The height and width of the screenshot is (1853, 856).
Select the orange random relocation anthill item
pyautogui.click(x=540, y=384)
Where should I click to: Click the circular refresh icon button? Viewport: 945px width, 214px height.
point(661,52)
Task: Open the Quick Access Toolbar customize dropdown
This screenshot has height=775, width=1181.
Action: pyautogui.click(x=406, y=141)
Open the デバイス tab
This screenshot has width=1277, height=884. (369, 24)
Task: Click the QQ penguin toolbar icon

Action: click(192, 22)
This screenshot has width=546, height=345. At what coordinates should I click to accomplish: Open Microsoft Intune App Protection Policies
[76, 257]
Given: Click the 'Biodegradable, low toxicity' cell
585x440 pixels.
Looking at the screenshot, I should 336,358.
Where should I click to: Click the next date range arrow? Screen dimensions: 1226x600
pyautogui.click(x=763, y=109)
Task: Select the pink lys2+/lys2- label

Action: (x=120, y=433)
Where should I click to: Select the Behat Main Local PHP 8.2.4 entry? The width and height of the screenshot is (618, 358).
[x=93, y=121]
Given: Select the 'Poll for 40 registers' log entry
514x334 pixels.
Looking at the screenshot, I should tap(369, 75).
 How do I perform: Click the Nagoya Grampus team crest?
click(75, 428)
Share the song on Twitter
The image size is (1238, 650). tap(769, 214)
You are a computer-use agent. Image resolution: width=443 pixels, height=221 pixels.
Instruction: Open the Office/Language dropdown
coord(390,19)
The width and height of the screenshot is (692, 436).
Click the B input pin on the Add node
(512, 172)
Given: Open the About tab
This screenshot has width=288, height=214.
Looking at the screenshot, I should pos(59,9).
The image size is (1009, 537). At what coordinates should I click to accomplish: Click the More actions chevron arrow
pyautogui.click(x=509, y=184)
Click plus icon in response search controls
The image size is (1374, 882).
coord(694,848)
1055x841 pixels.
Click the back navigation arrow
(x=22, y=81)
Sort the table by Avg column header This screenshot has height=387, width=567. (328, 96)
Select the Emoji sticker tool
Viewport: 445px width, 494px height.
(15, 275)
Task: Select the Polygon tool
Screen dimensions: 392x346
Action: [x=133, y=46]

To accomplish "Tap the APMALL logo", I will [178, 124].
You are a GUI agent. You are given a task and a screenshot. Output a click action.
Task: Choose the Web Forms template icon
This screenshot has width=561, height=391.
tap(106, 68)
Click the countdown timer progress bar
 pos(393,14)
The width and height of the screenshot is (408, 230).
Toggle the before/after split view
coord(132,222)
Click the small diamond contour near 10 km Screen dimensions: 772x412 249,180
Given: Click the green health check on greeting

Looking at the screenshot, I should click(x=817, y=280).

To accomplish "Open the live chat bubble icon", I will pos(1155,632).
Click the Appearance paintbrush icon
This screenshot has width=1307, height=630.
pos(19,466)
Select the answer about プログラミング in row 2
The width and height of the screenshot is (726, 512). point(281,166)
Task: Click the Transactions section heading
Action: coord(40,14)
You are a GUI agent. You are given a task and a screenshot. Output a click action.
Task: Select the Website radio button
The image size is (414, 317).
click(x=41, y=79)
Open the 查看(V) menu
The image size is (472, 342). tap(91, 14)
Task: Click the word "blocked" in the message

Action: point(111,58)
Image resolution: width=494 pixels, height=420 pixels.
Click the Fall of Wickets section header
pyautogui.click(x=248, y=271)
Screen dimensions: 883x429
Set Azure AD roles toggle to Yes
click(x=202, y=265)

■ ■ ■ ■

Work required
The response should consist of the entries, retyped exactly and in full.

Answer to this task
The height and width of the screenshot is (1853, 856).
Select the orange random relocation anthill item
pyautogui.click(x=540, y=384)
Where should I click to: Click the circular refresh icon button? Viewport: 945px width, 214px height.
point(661,52)
Task: Open the Quick Access Toolbar customize dropdown
This screenshot has height=775, width=1181.
Action: pyautogui.click(x=406, y=141)
Open the デバイス tab
This screenshot has width=1277, height=884. (369, 24)
Task: Click the QQ penguin toolbar icon

Action: click(192, 22)
This screenshot has width=546, height=345. At what coordinates should I click to accomplish: Open Microsoft Intune App Protection Policies
[76, 257]
Given: Click the 'Biodegradable, low toxicity' cell
585x440 pixels.
Looking at the screenshot, I should 336,358.
Where should I click to: Click the next date range arrow? Screen dimensions: 1226x600
pyautogui.click(x=763, y=109)
Task: Select the pink lys2+/lys2- label

Action: (x=120, y=433)
Where should I click to: Select the Behat Main Local PHP 8.2.4 entry? The width and height of the screenshot is (618, 358).
[x=93, y=121]
Given: Select the 'Poll for 40 registers' log entry
514x334 pixels.
Looking at the screenshot, I should tap(369, 75).
 How do I perform: Click the Nagoya Grampus team crest?
click(75, 428)
Share the song on Twitter
The image size is (1238, 650). tap(769, 214)
You are a computer-use agent. Image resolution: width=443 pixels, height=221 pixels.
Instruction: Open the Office/Language dropdown
coord(390,19)
The width and height of the screenshot is (692, 436).
Click the B input pin on the Add node
(512, 172)
Given: Open the About tab
This screenshot has width=288, height=214.
Looking at the screenshot, I should pos(59,9).
The image size is (1009, 537). At what coordinates should I click to accomplish: Click the More actions chevron arrow
pyautogui.click(x=509, y=184)
Click plus icon in response search controls
The image size is (1374, 882).
coord(694,848)
1055x841 pixels.
Click the back navigation arrow
(x=22, y=81)
Sort the table by Avg column header This screenshot has height=387, width=567. (328, 96)
Select the Emoji sticker tool
Viewport: 445px width, 494px height.
(15, 275)
Task: Select the Polygon tool
Screen dimensions: 392x346
Action: [x=133, y=46]

To accomplish "Tap the APMALL logo", I will [178, 124].
You are a GUI agent. You are given a task and a screenshot. Output a click action.
Task: Choose the Web Forms template icon
This screenshot has width=561, height=391.
tap(106, 68)
Click the countdown timer progress bar
 pos(393,14)
The width and height of the screenshot is (408, 230).
Toggle the before/after split view
coord(132,222)
Click the small diamond contour near 10 km Screen dimensions: 772x412 249,180
Given: Click the green health check on greeting

Looking at the screenshot, I should click(x=817, y=280).

To accomplish "Open the live chat bubble icon", I will pos(1155,632).
Click the Appearance paintbrush icon
This screenshot has width=1307, height=630.
pos(19,466)
Select the answer about プログラミング in row 2
The width and height of the screenshot is (726, 512). point(281,166)
Task: Click the Transactions section heading
Action: coord(40,14)
You are a GUI agent. You are given a task and a screenshot. Output a click action.
Task: Select the Website radio button
The image size is (414, 317).
click(x=41, y=79)
Open the 查看(V) menu
The image size is (472, 342). tap(91, 14)
Task: Click the word "blocked" in the message

Action: point(111,58)
Image resolution: width=494 pixels, height=420 pixels.
Click the Fall of Wickets section header
pyautogui.click(x=248, y=271)
Screen dimensions: 883x429
Set Azure AD roles toggle to Yes
click(x=202, y=265)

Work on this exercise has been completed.